There is something slightly silly about how AI is used in higher education right now. Policies have been written, consultants have been hired, and all-staff meetings have been held. They have changed the academic integrity handbooks, put disclaimers in assignment briefs, and put in detection software that most students already know how to get around. A proper, structured, and open pilot is something that almost none of them have done, but it might be the one thing that tells them what works.
The Wonkhe and Kortext research team brought this up in their project called “Educating the AI Generation.” It’s worth thinking about for a moment because their point is not a radical one. It’s so sensible that it’s almost boring. If you aren’t sure if a tool will work in your school with your students and teachers, you might want to find out before committing to it. This is a general way that responsible groups should decide what to do. We need to remind higher education of this because AI has made things very confusing right now.
They make cases that are exact copies of what a well-designed pilot needs. There’s more to it than just turning something on for one department and asking people if they liked it. It means putting the technology in the context of a real strategic question: what are we really trying to achieve here? It also means being willing to admit when “this didn’t deliver.” It means getting real baseline data, treating skeptics as participants instead of problems, and planning the exercise so that the results can be used. People often skip that last part more than any other.

There is a pattern that shows up in most stories about how universities have adopted AI. An early adopter who is really excited about a platform promotes it. A small group of staff members who are interested try it out. Feedback that isn’t formal goes around. A decision is made about buying something. It’s too late to ask if the thing really changed how well students did; the contract has already been signed and the sunk cost logic has taken over. In that case, the pilot stops being an important part of the learning process and turns into a formality.
The interesting thing about the Wonkhe is that they are not naive about the limits of piloting either. As a side note, they do say that well-run pilots often benefit from the strategic focus and genuine enthusiasm of the people directly involved. This means that results often look better during the pilot than they do when something is rolled out to the whole institution.
That is a real problem that doesn’t get enough attention. A carefully managed experiment in a controlled setting is not the same as a system that works across dozens of departments, with different levels of staff support and students who weren’t in the test group. It doesn’t hurt the case for piloting to say that there is a limitation right away. If anything, it makes the case for doing it very carefully stronger.

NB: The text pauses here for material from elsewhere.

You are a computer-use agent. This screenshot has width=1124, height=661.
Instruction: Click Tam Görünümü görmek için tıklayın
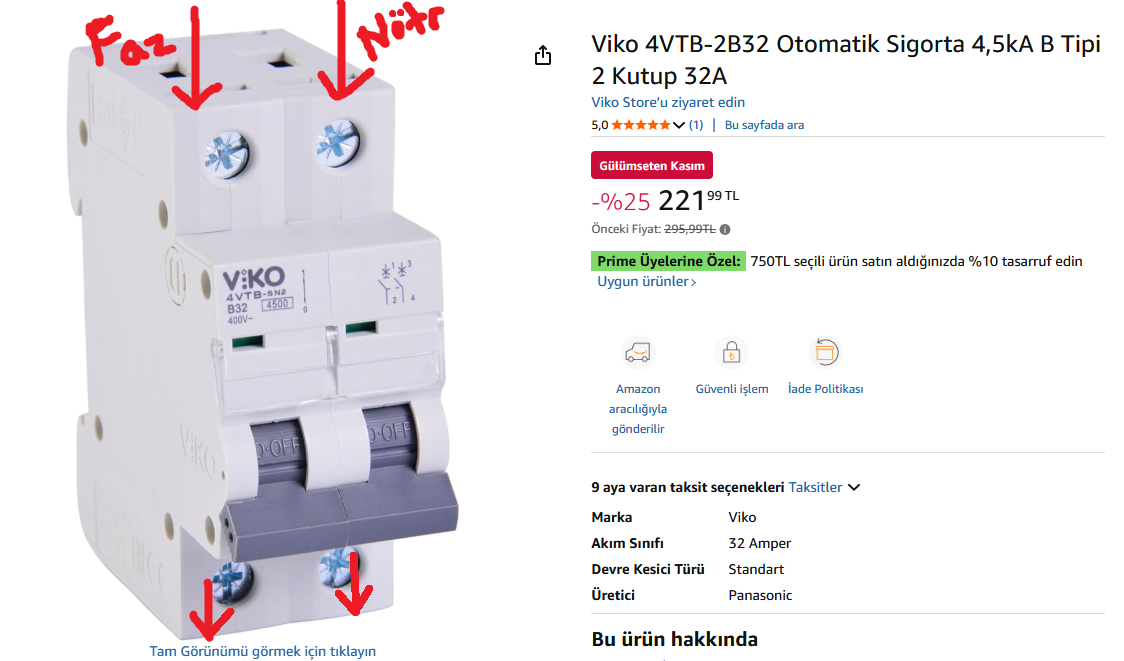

There is also a human side to this that gets lost in the talk about policy. A separate study by Wonkhe found that 38% of UK undergraduates have turned in work that they couldn’t fully explain. The study also found that students are mostly making their own ethical frameworks for using AI without much help from their institutions. That’s not really a picture of chaos, but it does show people making important choices without any help. No amount of careful experimentation can answer the question of how AI changes learning as well as production. It won’t be solved by any policy document, no matter how detailed it is.
It’s possible that not wanting to pilot properly isn’t just because they’re lazy or forget to. To really experiment with institutions, you have to be ready to find out that something you put money into doesn’t work. That makes people uncomfortable, especially when senior leaders have pushed a tool or platform in public. At its core, a pilot study with open methods and clear results is a risk. It is much easier to use broadly and see the ambiguity in a good light.
In the end, that’s what makes the Wonkhe argument worth going over again. It’s not telling institutions to move more slowly. They are being told to pay attention to what they are learning. It shouldn’t be hard to make that case right now, when technology is changing quickly and students’ lives are at stake. It says more about higher education than it does about AI that it seems to still be the case.